→ Testo della pagina
Spazio Labo’ – Centro di fotografia | Strada Maggiore 29 | Bologna

MARTINA ZANIN: I MADE THEM RUN AWAY

I made them run away

Mostra personale di Martina Zanin

a cura di Laura De Marco

29 ottobre 2021 - 14 gennaio 2022

Prorogata fino al 25 febbraio 2022.

OPENING
venerdì 29 ottobre ore 19
VISITA GUIDATA
venerdì 29 ottobre ore 18: su prenotazione, posti limitati
APERTURA MOSTRA
fino al 25 febbraio 2022, dal lunedì al venerdì, ore 16-19
INGRESSO LIBERO
ingresso gratuito e senza registrazione
GREEN PASS
ingresso consentito ai soli possessori di Green Pass

I Made Them Run Away è una storia a più livelli che intreccia insieme immagini di famiglia e fotografia con testi scritti dalla madre dell’artista. Raccoglie ricordi del passato e sentimenti presenti per indagare le dinamiche delle relazioni – il bisogno di attenzione, le aspettative che causano disillusione, insicurezza e giudizio.

Una madre, una figlia

Una madre. Una figlia. Insieme: una relazione. Una relazione che, tuttavia, da sola non basta. La madre ha bisogno di un compagno, la figlia, forse, di un padre. Dicono che sia così che deve andare, ma è poi sempre vero? In questa storia sì, almeno all’apparenza.

(Record tratti da una raccolta di dati)
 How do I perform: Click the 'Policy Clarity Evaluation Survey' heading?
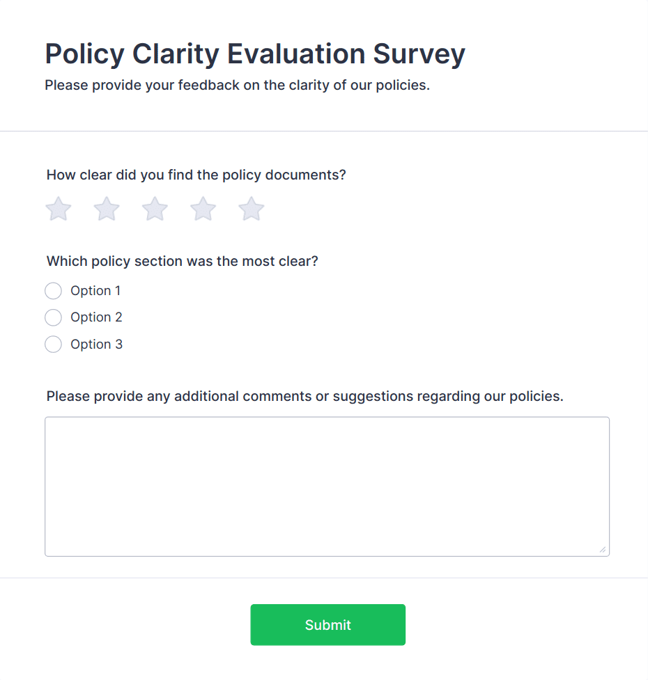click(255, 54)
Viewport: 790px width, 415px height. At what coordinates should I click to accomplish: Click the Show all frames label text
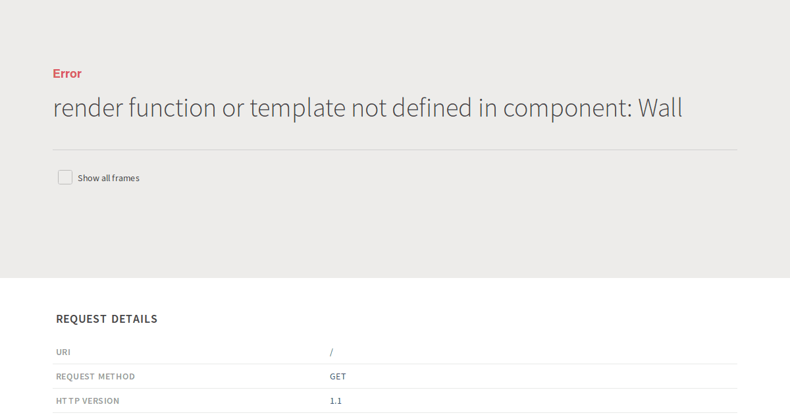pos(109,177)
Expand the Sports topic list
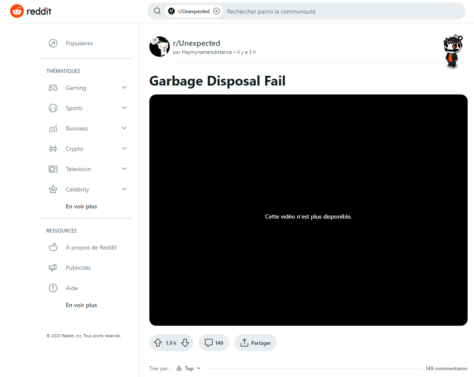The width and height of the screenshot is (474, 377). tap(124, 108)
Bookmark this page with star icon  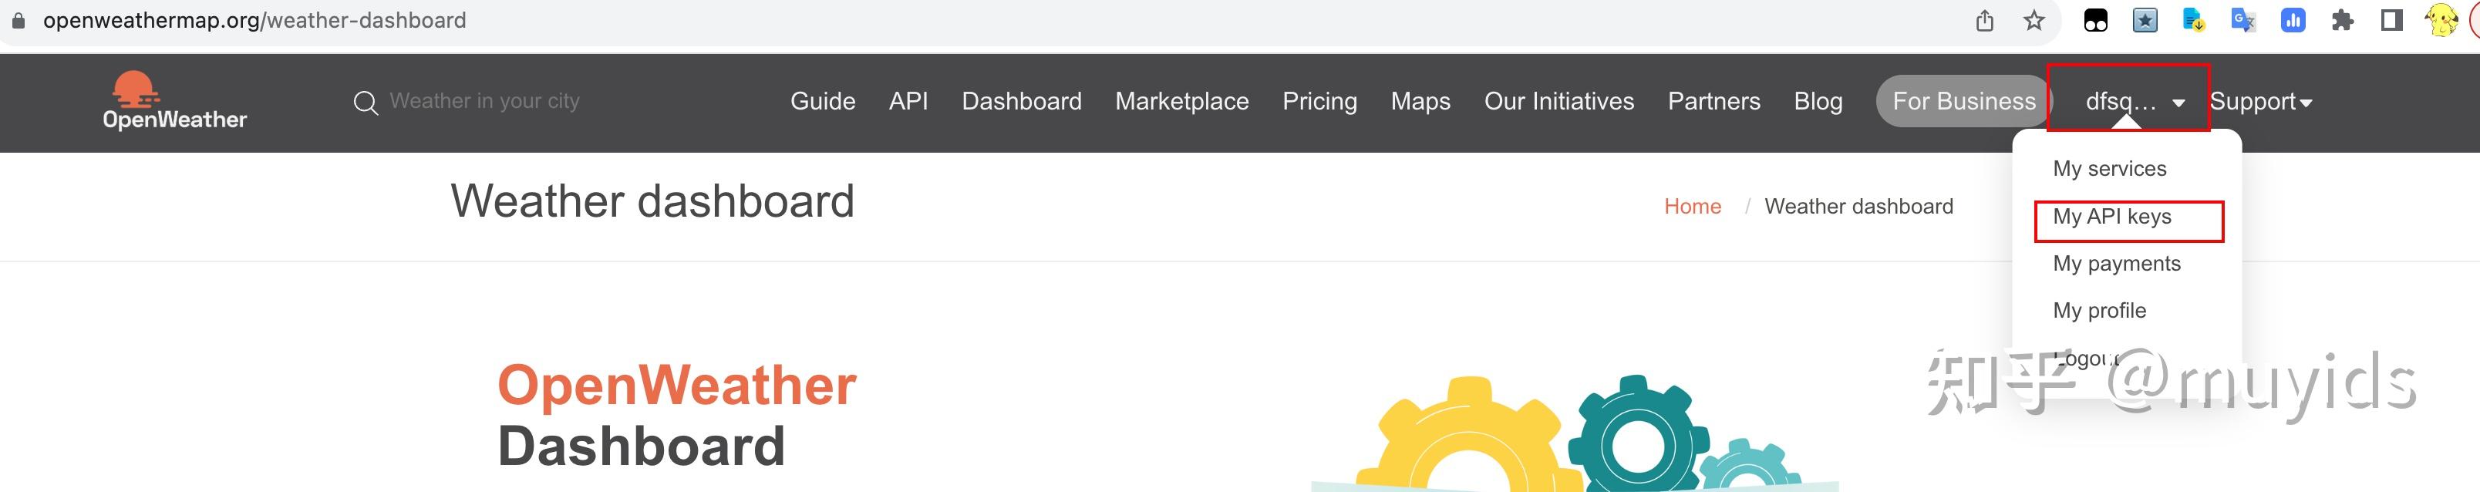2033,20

→ Cosa farai
1) Rispondi in base alla pagina della mostra:
(a) Chi cura la mostra?
(b) Fino a quale data è stata prorogata la mostra?
(c) In quali giorni e orari è aperta la mostra?
2) Restituisci dalla pagina della mostra il passo che comincia con "I Made Them Run Away è" e prosegue fino a "insicurezza e giudizio.", copiandolo alla lettera.
L'elenco non ha alcun ruolo in questo esercizio.

→ Risposte
1)
(a) Laura De Marco.
(b) Fino al 25 febbraio 2022.
(c) Dal lunedì al venerdì, ore 16-19.

2)
I Made Them Run Away è una storia a più livelli che intreccia insieme immagini di famiglia e fotografia con testi scritti dalla madre dell’artista. Raccoglie ricordi del passato e sentimenti presenti per indagare le dinamiche delle relazioni – il bisogno di attenzione, le aspettative che causano disillusione, insicurezza e giudizio.